WHAT IS REQUIRED » Go line by line through the data and copy those with the word "pixel".

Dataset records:
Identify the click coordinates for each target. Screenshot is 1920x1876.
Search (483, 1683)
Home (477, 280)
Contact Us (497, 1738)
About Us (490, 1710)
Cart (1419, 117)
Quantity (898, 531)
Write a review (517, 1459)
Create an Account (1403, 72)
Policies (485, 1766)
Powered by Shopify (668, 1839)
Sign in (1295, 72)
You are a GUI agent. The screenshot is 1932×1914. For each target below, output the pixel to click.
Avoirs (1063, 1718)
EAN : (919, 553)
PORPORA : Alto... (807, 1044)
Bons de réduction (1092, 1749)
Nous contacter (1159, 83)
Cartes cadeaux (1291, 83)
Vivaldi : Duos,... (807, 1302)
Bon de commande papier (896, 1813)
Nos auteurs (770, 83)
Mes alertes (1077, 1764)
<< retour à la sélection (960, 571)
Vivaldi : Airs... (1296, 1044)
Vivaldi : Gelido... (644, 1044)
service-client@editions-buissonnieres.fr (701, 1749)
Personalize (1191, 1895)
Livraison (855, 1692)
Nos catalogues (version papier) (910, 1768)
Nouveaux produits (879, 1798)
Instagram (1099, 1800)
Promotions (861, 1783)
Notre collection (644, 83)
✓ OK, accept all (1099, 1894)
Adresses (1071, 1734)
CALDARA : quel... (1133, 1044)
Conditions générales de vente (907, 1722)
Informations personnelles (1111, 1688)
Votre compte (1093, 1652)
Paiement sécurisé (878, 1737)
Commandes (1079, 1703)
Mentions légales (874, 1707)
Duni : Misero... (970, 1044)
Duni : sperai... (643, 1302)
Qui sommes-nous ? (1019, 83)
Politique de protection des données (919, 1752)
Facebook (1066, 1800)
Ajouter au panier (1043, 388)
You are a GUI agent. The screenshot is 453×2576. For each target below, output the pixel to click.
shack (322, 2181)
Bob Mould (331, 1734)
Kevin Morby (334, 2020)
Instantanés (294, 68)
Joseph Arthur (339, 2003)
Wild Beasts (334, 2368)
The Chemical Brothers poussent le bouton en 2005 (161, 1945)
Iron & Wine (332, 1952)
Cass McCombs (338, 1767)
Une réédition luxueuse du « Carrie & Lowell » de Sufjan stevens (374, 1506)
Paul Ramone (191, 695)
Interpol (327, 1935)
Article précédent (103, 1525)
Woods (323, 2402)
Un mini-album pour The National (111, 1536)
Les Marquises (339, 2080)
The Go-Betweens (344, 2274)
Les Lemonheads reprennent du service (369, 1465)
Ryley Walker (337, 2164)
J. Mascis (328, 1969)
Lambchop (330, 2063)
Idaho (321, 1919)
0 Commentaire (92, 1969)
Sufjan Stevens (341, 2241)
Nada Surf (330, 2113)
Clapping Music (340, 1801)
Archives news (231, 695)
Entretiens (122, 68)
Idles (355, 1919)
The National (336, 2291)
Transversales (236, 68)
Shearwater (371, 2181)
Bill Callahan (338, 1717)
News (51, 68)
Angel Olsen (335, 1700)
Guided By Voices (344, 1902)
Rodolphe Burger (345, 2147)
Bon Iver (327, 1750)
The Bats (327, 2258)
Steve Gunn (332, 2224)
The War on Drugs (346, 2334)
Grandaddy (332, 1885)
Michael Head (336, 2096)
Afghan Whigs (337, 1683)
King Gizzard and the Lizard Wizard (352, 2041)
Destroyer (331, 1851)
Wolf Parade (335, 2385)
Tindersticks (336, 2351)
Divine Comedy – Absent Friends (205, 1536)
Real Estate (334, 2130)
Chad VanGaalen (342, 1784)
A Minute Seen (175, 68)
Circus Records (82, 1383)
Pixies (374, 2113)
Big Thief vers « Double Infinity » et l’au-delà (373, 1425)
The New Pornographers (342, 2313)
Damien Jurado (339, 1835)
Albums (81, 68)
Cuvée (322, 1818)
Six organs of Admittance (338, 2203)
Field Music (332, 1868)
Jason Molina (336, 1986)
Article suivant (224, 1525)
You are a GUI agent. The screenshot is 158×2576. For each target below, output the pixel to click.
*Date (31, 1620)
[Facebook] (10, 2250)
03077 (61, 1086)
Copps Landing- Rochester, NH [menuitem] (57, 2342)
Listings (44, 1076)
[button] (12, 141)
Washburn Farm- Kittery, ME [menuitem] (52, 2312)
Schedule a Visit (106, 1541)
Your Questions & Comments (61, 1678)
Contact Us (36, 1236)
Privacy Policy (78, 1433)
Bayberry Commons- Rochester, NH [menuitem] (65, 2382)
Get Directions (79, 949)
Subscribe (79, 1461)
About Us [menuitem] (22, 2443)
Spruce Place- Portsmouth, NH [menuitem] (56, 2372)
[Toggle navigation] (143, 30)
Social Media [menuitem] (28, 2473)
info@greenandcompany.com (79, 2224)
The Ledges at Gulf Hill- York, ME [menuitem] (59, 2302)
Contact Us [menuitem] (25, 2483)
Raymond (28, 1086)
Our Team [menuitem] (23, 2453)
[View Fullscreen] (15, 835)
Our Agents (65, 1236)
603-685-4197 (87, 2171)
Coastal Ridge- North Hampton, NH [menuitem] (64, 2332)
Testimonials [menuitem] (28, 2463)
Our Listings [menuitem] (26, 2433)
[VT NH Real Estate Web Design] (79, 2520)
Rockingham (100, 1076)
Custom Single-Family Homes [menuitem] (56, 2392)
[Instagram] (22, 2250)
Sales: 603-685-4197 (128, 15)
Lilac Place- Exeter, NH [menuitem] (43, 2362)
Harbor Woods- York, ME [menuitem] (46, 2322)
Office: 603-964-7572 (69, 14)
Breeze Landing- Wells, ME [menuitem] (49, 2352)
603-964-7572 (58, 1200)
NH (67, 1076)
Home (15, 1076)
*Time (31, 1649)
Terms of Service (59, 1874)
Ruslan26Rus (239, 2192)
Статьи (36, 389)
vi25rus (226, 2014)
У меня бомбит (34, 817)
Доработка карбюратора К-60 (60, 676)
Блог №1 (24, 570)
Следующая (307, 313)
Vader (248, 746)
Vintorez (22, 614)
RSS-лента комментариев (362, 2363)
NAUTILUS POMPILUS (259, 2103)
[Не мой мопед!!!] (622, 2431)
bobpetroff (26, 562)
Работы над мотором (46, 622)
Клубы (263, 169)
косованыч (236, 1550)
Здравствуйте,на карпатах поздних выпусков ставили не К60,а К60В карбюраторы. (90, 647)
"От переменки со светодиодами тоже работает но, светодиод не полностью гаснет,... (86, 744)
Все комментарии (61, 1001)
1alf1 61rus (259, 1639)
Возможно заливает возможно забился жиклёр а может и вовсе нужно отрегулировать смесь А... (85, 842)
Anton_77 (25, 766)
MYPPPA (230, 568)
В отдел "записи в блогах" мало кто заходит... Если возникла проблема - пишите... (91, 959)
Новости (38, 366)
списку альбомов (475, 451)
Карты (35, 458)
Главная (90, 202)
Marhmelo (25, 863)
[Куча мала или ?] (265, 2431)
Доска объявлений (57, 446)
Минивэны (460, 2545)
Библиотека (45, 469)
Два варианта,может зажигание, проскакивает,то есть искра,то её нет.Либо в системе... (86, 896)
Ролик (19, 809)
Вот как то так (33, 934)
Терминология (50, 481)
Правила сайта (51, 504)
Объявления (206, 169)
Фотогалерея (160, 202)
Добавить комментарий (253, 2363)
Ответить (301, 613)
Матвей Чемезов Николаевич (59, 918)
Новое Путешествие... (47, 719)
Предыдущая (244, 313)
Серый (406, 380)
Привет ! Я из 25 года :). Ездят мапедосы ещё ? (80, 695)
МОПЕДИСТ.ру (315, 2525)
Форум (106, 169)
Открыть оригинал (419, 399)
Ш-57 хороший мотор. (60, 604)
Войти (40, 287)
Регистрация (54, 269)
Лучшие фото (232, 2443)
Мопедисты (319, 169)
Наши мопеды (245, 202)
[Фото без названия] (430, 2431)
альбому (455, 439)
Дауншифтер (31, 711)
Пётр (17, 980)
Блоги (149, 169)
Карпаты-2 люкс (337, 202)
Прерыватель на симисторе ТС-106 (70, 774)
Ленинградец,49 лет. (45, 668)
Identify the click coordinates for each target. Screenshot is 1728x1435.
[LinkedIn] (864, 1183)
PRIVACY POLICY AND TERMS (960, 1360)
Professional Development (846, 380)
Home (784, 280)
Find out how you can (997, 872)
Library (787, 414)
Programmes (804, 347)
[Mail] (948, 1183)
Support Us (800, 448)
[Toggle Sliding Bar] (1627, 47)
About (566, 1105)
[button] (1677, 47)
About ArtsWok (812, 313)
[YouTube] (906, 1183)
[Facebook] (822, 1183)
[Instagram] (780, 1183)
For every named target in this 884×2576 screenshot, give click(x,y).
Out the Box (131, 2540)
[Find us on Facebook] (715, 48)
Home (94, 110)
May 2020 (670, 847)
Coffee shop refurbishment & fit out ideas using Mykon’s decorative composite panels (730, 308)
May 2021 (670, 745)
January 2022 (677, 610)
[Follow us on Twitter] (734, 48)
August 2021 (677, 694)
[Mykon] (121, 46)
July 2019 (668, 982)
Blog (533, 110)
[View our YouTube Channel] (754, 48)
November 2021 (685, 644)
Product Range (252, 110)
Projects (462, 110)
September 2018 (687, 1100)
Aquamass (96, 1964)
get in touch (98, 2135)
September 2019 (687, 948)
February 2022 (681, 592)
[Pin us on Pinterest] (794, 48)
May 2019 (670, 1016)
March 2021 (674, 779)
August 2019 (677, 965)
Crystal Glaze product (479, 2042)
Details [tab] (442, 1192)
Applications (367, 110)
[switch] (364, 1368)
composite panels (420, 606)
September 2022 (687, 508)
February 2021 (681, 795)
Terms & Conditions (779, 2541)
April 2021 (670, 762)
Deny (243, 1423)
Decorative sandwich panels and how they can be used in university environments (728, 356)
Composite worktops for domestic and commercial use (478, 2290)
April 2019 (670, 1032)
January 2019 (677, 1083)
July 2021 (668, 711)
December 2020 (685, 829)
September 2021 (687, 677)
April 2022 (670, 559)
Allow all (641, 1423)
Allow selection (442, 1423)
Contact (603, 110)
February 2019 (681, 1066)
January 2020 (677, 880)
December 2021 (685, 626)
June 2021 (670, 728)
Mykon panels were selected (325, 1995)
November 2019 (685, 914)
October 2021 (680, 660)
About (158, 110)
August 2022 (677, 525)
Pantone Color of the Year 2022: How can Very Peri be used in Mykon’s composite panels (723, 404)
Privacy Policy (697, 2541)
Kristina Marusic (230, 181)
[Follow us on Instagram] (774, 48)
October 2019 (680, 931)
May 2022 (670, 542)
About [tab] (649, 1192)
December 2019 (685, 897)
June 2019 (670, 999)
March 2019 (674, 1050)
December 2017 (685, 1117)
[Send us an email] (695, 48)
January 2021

ANSWER TO THIS TASK »
You are a GUI agent. The screenshot is 1932×1914. For each target below, output the pixel to click.
You are a GUI agent. The screenshot is 453×2576. For each target below, output the pixel to click.
You are a GUI agent. The screenshot is 158×2576. For each target below, output the pixel to click.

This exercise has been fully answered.